The function f(x) has three zeros: -2, (1 + √(3)i) / 2, and (1 - √(3)i) / 2. These solutions include an imaginary component due to the square root of -3.
Let's find all the zeros of the function:
f(x) = 4x^3 + 4x^2 - 4x + 8
Step 1: Factoring the polynomial
We can see that 4 is a common factor for all terms. Factoring it out and rearranging, we get:
f(x) = 4(x^3 + x^2 - x + 2)
Now, we can factor the remaining expression within the parentheses using trial and error or other methods. We find that it factors into:
f(x) = 4(x + 2)(x^2 - x + 1)
Step 2: Solving the factored equation
The expression is equal to zero when either of the factored parts is equal to zero. So, we have two equations to solve:
x + 2 = 0 and x^2 - x + 1 = 0
For the first equation, we simply solve for x:
x = -2
For the second equation, this is a quadratic equation. We can use the quadratic formula to solve for x:
x = (-b ± √(b^2 - 4ac)) / 2a
where a, b, and c are the coefficients of the equation.
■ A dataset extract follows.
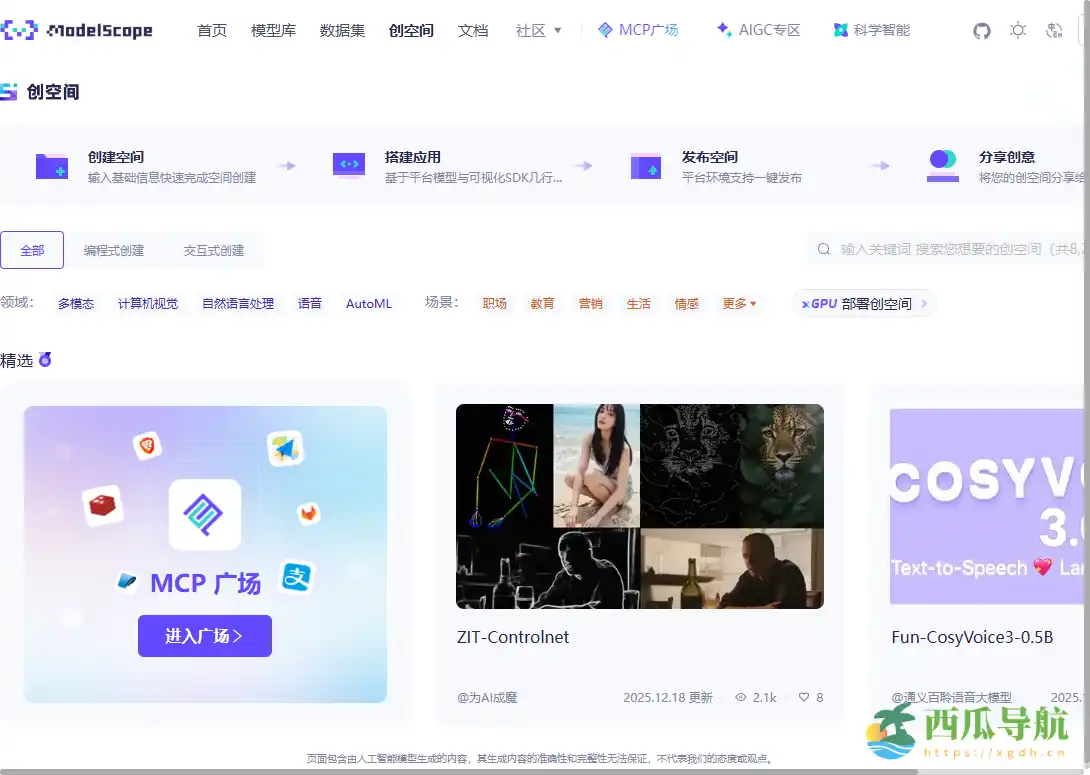Click the 进入广场 button

tap(205, 636)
In this case, a = 1, b = -1, and c = 1. Substituting these values, we get:
x = (1 ± √((-1)^2 - 4 * 1 * 1)) / (2 * 1)
x = (1 ± √(-3)) / 2
Unfortunately, the square root of -3 is an imaginary number, denoted by "i". So, the solutions will involve "i":
x = (1 ± √(3)i) / 2
Step 3: Answer
Therefore, the zeros of f(x) are:
x = -2
x = (1 + √(3)i) / 2
x = (1 - √(3)i) / 2
Complete question:
Find all zeros of f(x) = 4x^3 + 4x^2 - 4x + 8. Not decimal approximation.